The closing day otherwise wasn't particularly rowdy. A crowd of about 40 people stood in front of the stage at any given time, listening intently to the DJ's spinning records.  There were some head nods throughout the evening, but more people were busy recording the performances with their cameras and smart phones.

This kind of hip hop is more about artistry than dancing anyway, and the store was too crowded to move around much. 

The crowd of shoppers was diverse, but mostly young. Some people looked like hipsters, but not as rich as the hipsters at Coachella and FYF Fest. Other people looked like hip-hop heads while others looked like no social group in particular, a symbol of the mass appeal underground hip hop has gained throughout the years.

But even as fashions change, "the [traditional] hip hop community still is rocking the Adidas, the Pumas. They still got that same sort of look," said Abajian. 

With the thin, wiry build of a teenager, and dressed in a Fat Beats t-shirt and baggy army shorts, it's hard to tell Abajian's age from looking at him. He says he is 40 and has three children.  

When he first opened a Fat Beats retail store in New York City, it was 1994. Hip hop hadn't gained huge commercial success, so the crowd in his store was more uniform.

"Every crew had like one white dude," said Abajian, who counts himself as one of them, though he is of Armenian heritage. "The reality was, most people didn't know what I was...some crazy-looking dude." 

Abajian was an 11-year-old living in Queens in 1981 when he first became interested in hip hop. Before he learned how to DJ, he became involved in the hip hop culture through graffiti and break-dancing.  

After going through the military and college, Abajian said, he decided to start a business.  

"Trying to shop for records is when the record store idea came. It was a blessing from God."

Fat Beats became famous for its ability to create word-of-mouth buzz for lesser known hip hop artists just by playing them. "It wasn't necessarily underground, it was just more music without a budget," Abajian said.

The Village Voice cites Eminem as someone who owes his success to Fat Beats and Abajian mentioned an act called Company Flow.

"Although I haven't been in years, countless hours during my high school days were spent getting lost sifting through the music you couldn't find anywhere else," wrote Emily Green on Guest of a Guest, in one of the many articles that describes the store's strong influence. 

Though products can still be purchased on online, the original New York store already closed in the beginning of the month.  

Now, of course, people don't need to go into a record store to hear about new bands, and many don't bother paying for music.  Abajian has accepted that it's a different world. He puts more of his energy now into the Fat Beats record label, whose biggest acts include Atmosphere and Black Milk.   

"The record store is funner...record labels, you've got to deal with a lot of the artists and the artists' ways. The record store, you get to deal with more fans," Abajian said.
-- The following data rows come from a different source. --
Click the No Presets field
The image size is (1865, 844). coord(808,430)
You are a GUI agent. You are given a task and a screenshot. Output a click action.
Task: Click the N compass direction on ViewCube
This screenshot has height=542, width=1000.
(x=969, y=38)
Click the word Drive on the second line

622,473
But he still likes running the label, plus it's more practical.  The stores were just too much work and not enough profit.

"He's been going at it for 16 years," said his friend, Randy Nkonoki-Ward, who was in Los Angeles to help Abajian close the store and to film a documentary about it.  "He's been doing it pretty much by himself."
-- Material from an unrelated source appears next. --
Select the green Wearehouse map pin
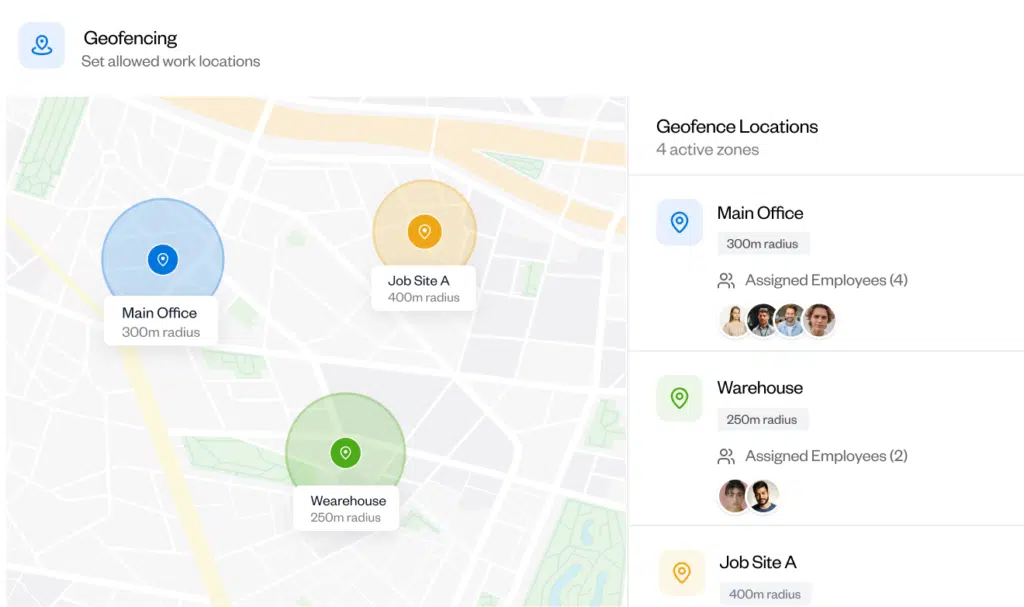 [x=346, y=452]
Among the people who came to watch the last in-store show Sunday was a 35-year-old man who goes by the name Black Shakespeare. Though Shakespeare was once was a regular customer, he said he's only been to the Melrose store about ten times in the past decade. And he can go to other venues to see independent hip hop artists. Still, he considers the death of Fat Beats to be a sad occasion, and not just a sign of the changing times.  

"So many people only go into record stores if they're like real, real collectors, or really fit the vibe and the culture. And just to see those cats perform over the years, it's amazing."